U.S. Highway 19 Business (US 19 Bus.) in Albany, Georgia, is concurrent with US 82 Bus. and SR 520 Bus. for its entire length. It begins at exit 2B on the Liberty Expressway and joins westbound US 82 Bus and SR 520 Bus. From there, US 19 Bus./US 82 Bus./SR 520 Bus. turn north at SR 234, which briefly joins the concurrency. The three business routes continue to the north until they end at exit 6 which is the western end of the US 19/US 82 concurrency.

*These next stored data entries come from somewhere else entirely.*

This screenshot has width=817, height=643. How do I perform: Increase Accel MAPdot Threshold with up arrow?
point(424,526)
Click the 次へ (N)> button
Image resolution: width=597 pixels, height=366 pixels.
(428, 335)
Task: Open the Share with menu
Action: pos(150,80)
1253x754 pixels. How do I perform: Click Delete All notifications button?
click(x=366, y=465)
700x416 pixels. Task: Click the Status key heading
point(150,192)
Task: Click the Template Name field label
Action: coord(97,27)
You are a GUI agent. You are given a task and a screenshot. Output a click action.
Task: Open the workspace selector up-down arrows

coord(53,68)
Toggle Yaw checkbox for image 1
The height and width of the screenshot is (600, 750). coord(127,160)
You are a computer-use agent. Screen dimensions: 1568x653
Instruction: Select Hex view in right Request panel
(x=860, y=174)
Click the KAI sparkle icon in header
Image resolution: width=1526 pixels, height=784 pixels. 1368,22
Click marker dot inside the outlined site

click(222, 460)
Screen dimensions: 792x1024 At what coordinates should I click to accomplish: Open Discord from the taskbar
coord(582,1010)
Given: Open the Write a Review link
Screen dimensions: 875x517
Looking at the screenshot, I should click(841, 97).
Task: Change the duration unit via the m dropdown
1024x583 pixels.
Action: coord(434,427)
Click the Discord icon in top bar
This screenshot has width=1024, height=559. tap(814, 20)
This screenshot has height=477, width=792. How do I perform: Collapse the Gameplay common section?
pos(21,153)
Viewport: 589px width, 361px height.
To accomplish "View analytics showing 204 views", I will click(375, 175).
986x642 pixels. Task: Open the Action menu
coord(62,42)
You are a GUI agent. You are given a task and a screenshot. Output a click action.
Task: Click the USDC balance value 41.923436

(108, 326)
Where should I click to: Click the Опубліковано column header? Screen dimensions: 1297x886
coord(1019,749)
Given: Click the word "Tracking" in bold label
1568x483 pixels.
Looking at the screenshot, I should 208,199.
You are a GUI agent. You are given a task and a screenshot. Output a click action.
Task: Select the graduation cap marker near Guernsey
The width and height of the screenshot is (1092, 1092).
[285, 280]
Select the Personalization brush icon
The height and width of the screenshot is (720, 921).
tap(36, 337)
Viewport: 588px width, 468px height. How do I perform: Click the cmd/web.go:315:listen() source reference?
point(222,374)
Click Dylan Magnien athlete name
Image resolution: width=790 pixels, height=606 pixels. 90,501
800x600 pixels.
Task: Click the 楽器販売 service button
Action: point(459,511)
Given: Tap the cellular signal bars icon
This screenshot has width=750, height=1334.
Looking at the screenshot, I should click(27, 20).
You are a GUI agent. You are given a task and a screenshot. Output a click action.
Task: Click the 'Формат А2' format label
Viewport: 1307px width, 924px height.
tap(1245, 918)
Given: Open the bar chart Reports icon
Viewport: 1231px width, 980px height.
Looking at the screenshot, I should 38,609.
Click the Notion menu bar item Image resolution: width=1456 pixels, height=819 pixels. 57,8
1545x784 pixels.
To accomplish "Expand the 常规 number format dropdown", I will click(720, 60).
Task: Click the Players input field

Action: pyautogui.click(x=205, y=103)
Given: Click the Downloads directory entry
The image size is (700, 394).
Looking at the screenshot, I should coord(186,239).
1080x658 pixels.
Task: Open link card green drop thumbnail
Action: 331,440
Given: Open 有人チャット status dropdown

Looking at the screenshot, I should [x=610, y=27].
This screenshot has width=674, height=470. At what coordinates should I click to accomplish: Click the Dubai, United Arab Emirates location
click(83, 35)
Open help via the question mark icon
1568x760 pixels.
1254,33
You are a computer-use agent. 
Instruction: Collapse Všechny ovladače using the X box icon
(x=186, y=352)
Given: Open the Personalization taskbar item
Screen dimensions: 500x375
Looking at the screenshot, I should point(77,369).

The entire length of US 19 Bus. is part of the National Highway System, a system of routes determined to be the most important for the nation's economy, mobility, and defense.

==Leesburg bypass route==

U.S. Highway 19 Bypass (US 19 Byp.) is a 1.8 mi western bypass of the city of Leesburg in Lee County, Georgia, which was completed in 2009. It is concurrent with State Route 3 Bypass (SR 3 Byp.) and briefly with SR 32. The entire length of US 19 Byp. is part of the National Highway System, a system of routes determined to be the most important for the nation's economy, mobility, and defense.

==Griffin business loop==

U.S. Highway 19 Business (US 19 Bus.) in Griffin, Georgia, is concurrent with US 41 Bus. It begins at the intersection of US 19/US 41/SR 3/SR 7 and SR 155 and follows SR 155 north around Griffin–Spalding County Airport. Then it turns west at SR 16 until it curves onto SR 92 until finally ending at a wye interchange with US 19/US 41/SR 3. All of US 19 Bus. from the southern end of the SR 16 concurrency to the northern terminus is part of the National Highway System, a system of routes determined to be the most important for the nation's economy, mobility, and defense.

==Atlanta business loop==

U.S. Highway 19 Business (US 19 Bus.) was a business route of US 19 that existed in Clayton and Fulton counties, Georgia. It partially traveled in Atlanta. At least as early as 1919, SR 3 traveled on essentially the same path as it currently does in the northern part of Clayton County and the southeastern part of Fulton County. By the end of 1926, US 41 had been designated on the entire length of SR 3 in these counties. The segment of the highway from just north-northwest of the Henry–Clayton county line to Marietta had a "completed hard surface". By the end of 1929, US 19 was designated on SR 3 in the two counties to the main part of Atlanta.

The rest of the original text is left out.